Komik-i Şehir Naşit Bey ya da İsmail Dümbüllü, kâhya adayına, yılda şu kadar ücret ödeyeceğini söyledikten sonra “Haaa! Bir de üstüne başına yapacağım!” deyince izleyiciler kahkahadan kırılırdı! Bilindiği gibi, birden fazla anlamı olan bir sözün, daha çok uzak anlamının kastedilmesiyle yapılan söz sanatına “tevriye” denir. Kâhyasına, repliğin ilk anlamıyla “yeni kıyafetler alma” vaadinde bulunan ortaoyuncunun, ikinci anlamıyla “Senin üstünü başını pisleteceğim!” iması, izleyicilerini güldürmeye yetiyordu.
Elbette günümüz izleyici profilindeki değişim de dikkat çekici. “Tevriye” sanatına artık pek gerek yok gibi; Kemal Sunal’ın bodoslama “Eşşoğlueşşek!” demesi, izleyenlerin kahkaha tufanı için yeterli oluyor!
Geldiğimiz noktada bizi asıl kaygılandıran ise masum, naif Kemal Sunal filmlerini bile “ülkeye yapılmış büyük bir kötülük” sayanların ve onların temsil ettiğine inandıkları kitlelerin, özünde gülmeceye karşı olmaları.

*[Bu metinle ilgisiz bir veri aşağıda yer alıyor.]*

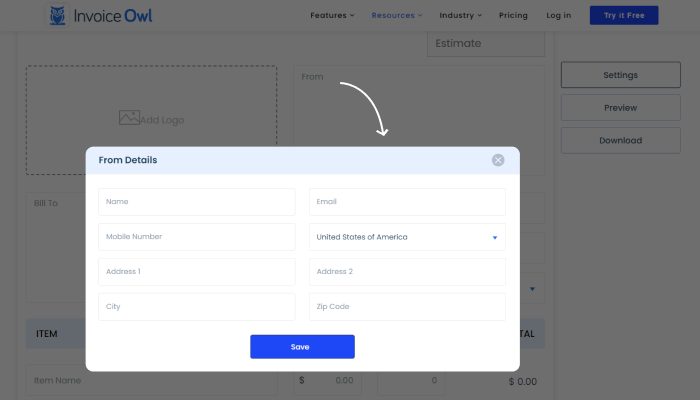Image resolution: width=700 pixels, height=400 pixels.
Task: Click the Download button
Action: coord(620,141)
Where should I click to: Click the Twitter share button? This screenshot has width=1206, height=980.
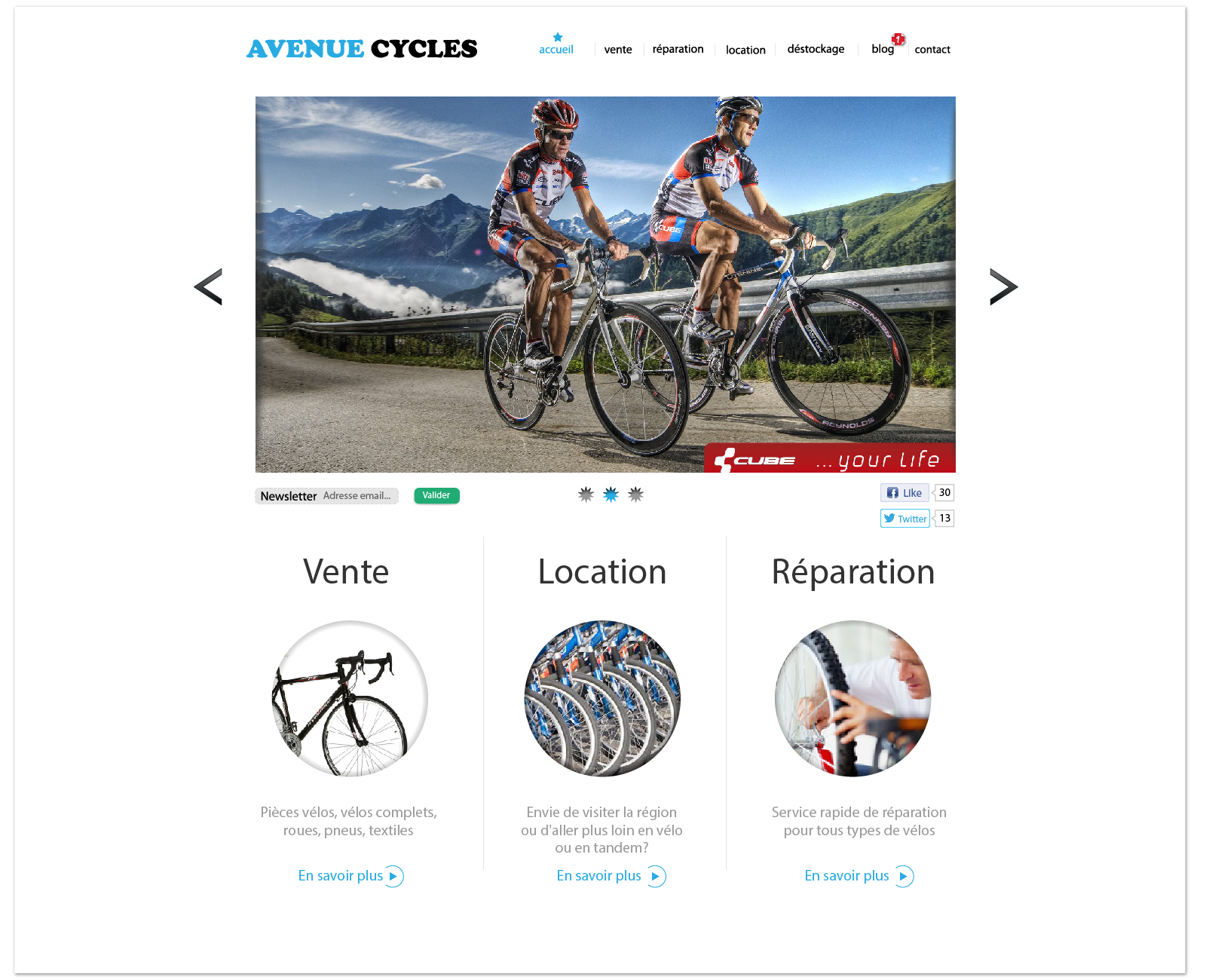[x=904, y=519]
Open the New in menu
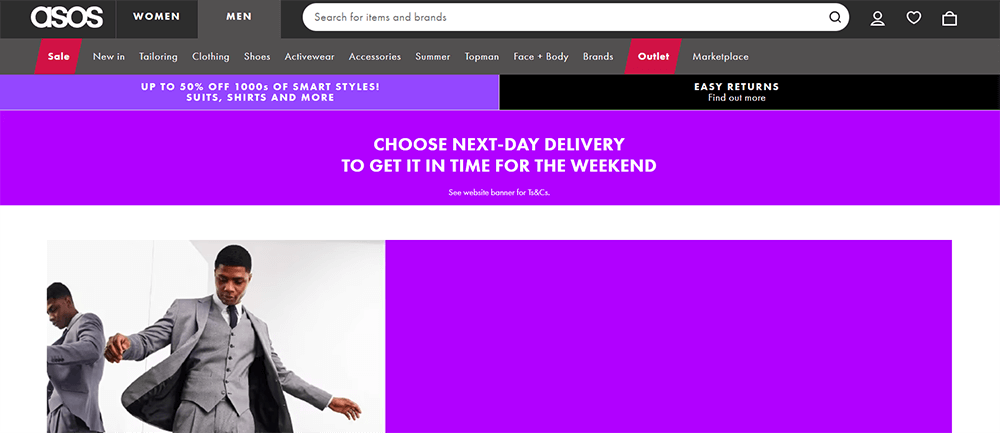This screenshot has height=433, width=1000. (109, 56)
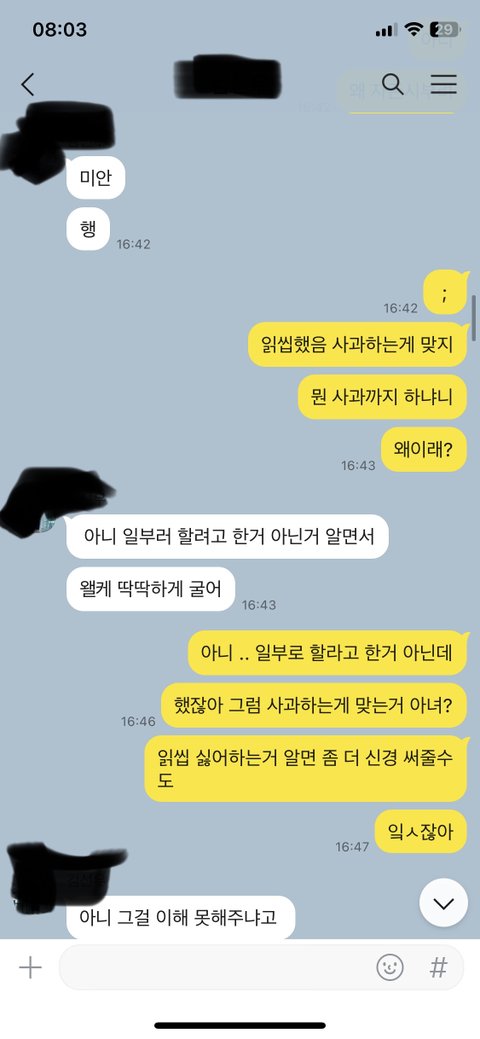Open chat search magnifier icon

[392, 84]
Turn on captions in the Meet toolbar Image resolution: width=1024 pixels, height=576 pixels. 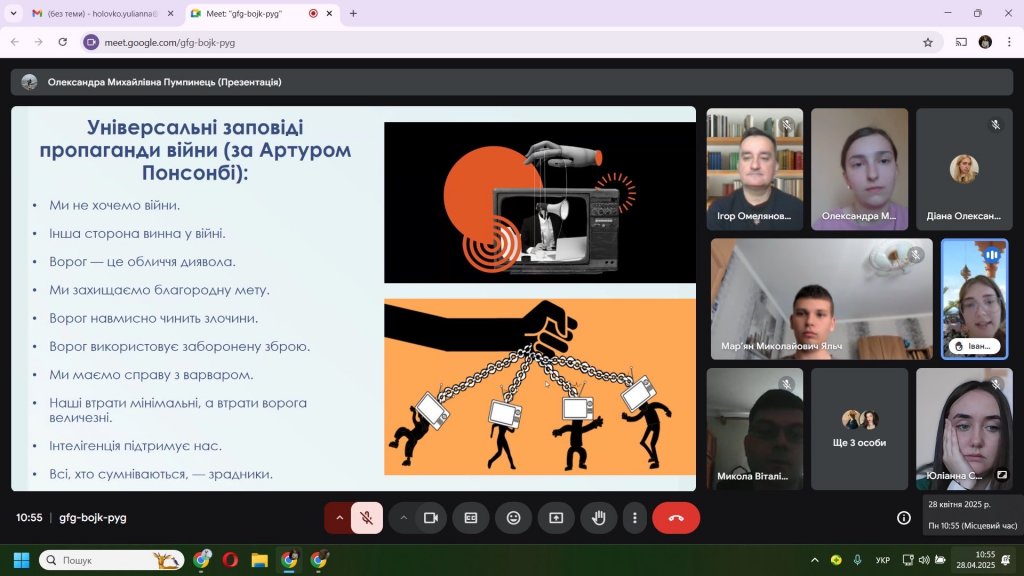point(470,518)
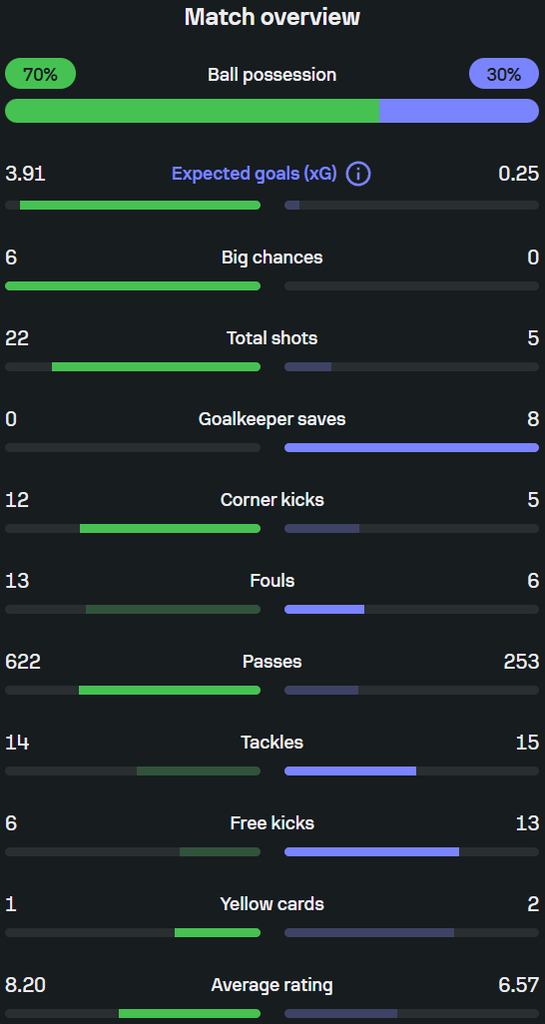Screen dimensions: 545x1024
Task: Click the purple segment of possession bar
Action: coord(459,111)
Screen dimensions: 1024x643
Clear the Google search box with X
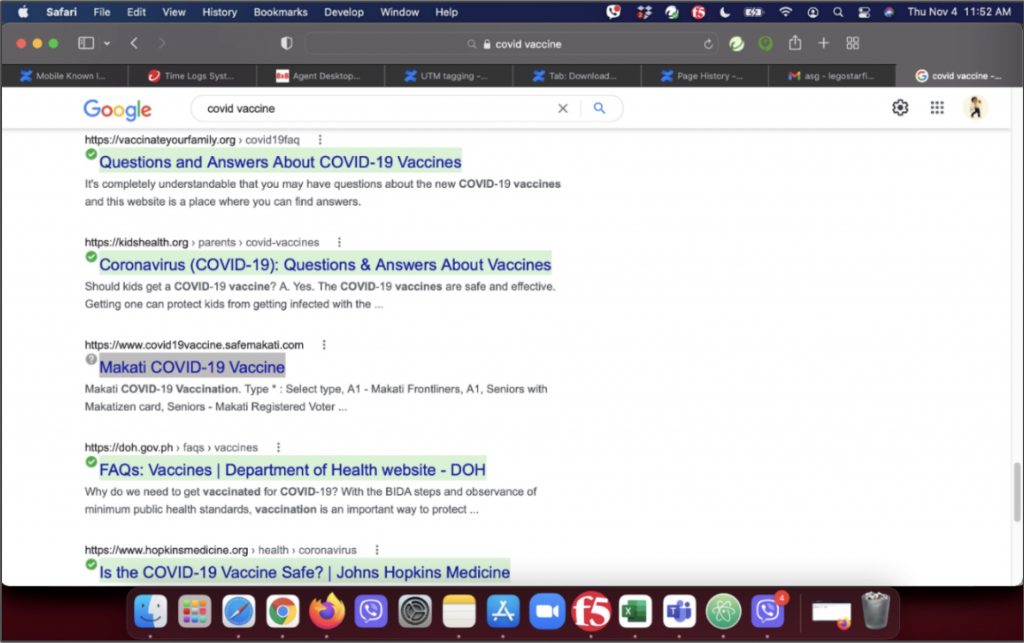pyautogui.click(x=562, y=108)
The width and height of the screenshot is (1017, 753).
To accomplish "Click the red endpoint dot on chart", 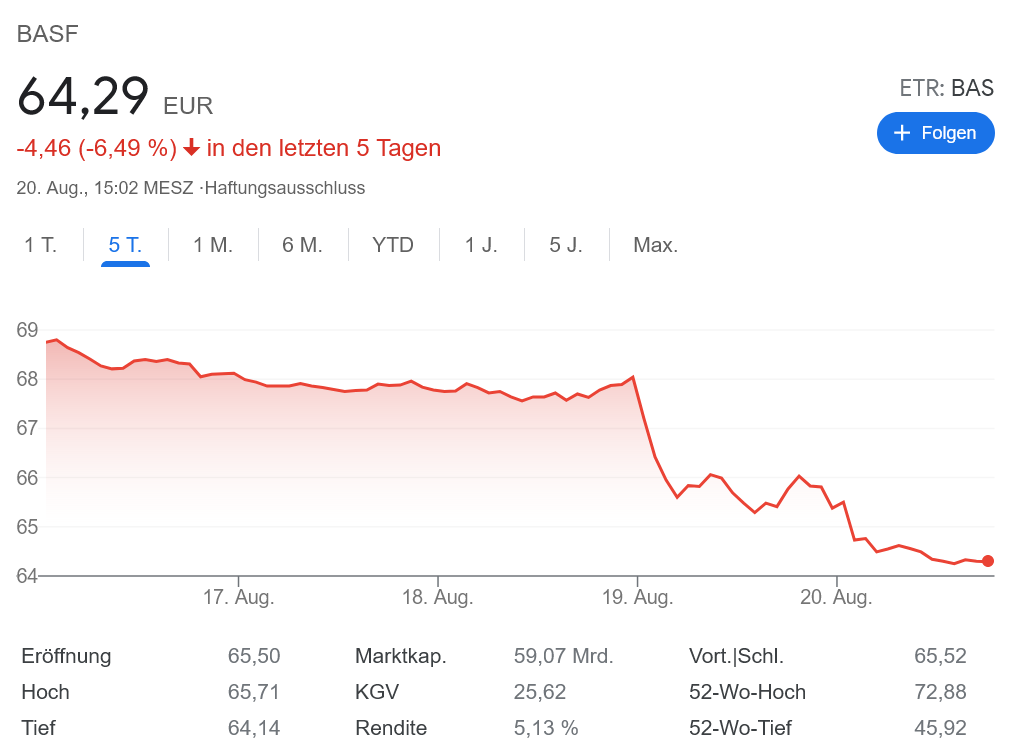I will click(x=988, y=561).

Çünkü gülmece, çok güçlü bir silah. Umberto Eco, “Gülün Adı” romanında, bir dönem Hristiyan bağnazların gülmece karşıtlığını hâttâ gülmeceden nasıl korktuklarını anlatıyor. Ama, unutmayalım ki Orta Çağ’da!
‘L’ ÖZÜRLÜ OLMAK
TELE -1, beğeniyle izlediğimiz bir Tv kanalı. Ancak, 8 Ağustos gecesi ekran karşısında keyfimiz kaçtı. Mehmet Ali Güller, sinema eleştirmeni Tunca Arslan’ı konuk ediyordu. Konu, bir kadın yazarın Kemal Sunal filmleri hakkındaki, yukarıda aktardığımız sert sözleriydi.
Aslında çok başarılı bir sunucu / yorumcu olan Güller, izlence boyunca Kemal’i belki yüz kez “kalın l” ile söyledi. Bu arada, Tunca Arslan’ın, “Eleştirmenleri Vurun” kitabından söz edip “sinemanın lanetlileri” derken de “lanet”i, “kalın l” ile okudu.
Tunca Arslan da ondan pek geri kalmadı; sinemaya yeni uyarlanan “Dört Köşeli Üçgen”kitabının yazarı “Salah Birsel”in “Salah”ını, “kalın l” ile telaffuz etti. Bununla da yetinmeyip “kelimesi kelimesine” anlamındaki Fransızca “mot à mot” (motamo, okunur) sıfatını; “motamot” diye yanlış söyledi.
GRAM GRAM ‘EPİGRAM’
Herkes gitti
Bütün gökyüzünü sana bıraktılar çocuk
Giderken yıldızları da götürmüşler diye üzülme
Hiçbiri bilmiyor ki ayışığını
Sırtındaki küfede gizleyip taşıdığını.